16. The method of claim 10, wherein the enhanced oil recovery fluid comprises any of water, surfactant, an oxidant, and combinations thereof.
17. A method for enhancing hydrocarbon recovery in subterranean reservoirs, the method comprising:
(a) providing an injection well and a production well that extend into a hydrocarbon bearing zone of a subterranean reservoir and are in fluid communication therewith;
(b) providing a pair of electrodes within the hydrocarbon bearing zone of a subterranean reservoir, wherein the temperature of the hydrocarbon bearing zone between the electrodes is at a first temperature;
(c) injecting an enhanced oil recovery fluid into the hydrocarbon bearing zone through the injection well;
(d) generating an electric field of less than 50 volts per meter (V/m) between the pair of electrodes and emitting a direct current between the pair of electrodes to induce electrokinetic migration of the enhanced oil recovery fluid, wherein the direct current between the pair of electrodes is controlled to have a current density such that a resultant second temperature of the hydrocarbon bearing zone that is no more than 20° C. higher than the first temperature; and
(e) recovering hydrocarbons from the hydrocarbon bearing zone of the subterranean reservoir through the production well.

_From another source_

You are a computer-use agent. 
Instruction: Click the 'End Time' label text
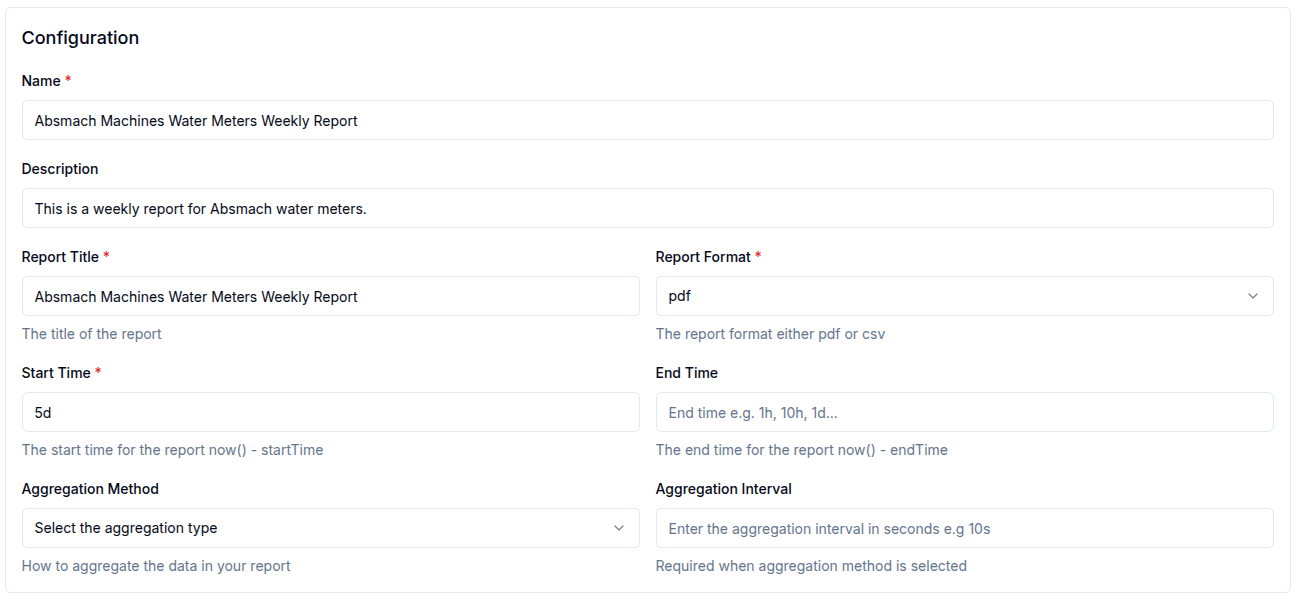click(x=685, y=372)
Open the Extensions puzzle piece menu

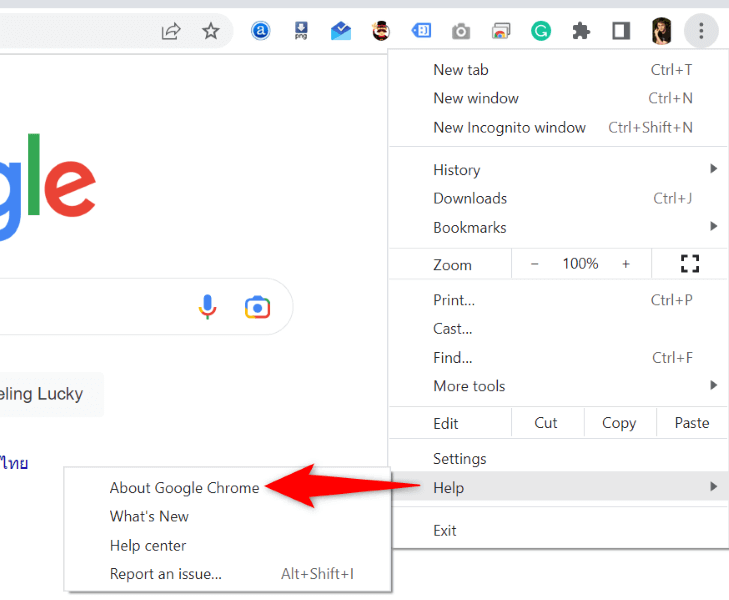coord(581,31)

18. The method of claim 17, further comprising:
(f) adjusting the direct current emitted between the pair of electrodes such that the enhanced oil recovery fluid migrates to unswept areas of the hydrocarbon bearing zone.
19. The method of claim 17, wherein the current density is less than 10 amps/m2.
20. The method of claim 17, wherein the resultant second temperature of the hydrocarbon bearing zone is no more than 5° C. higher than the first temperature.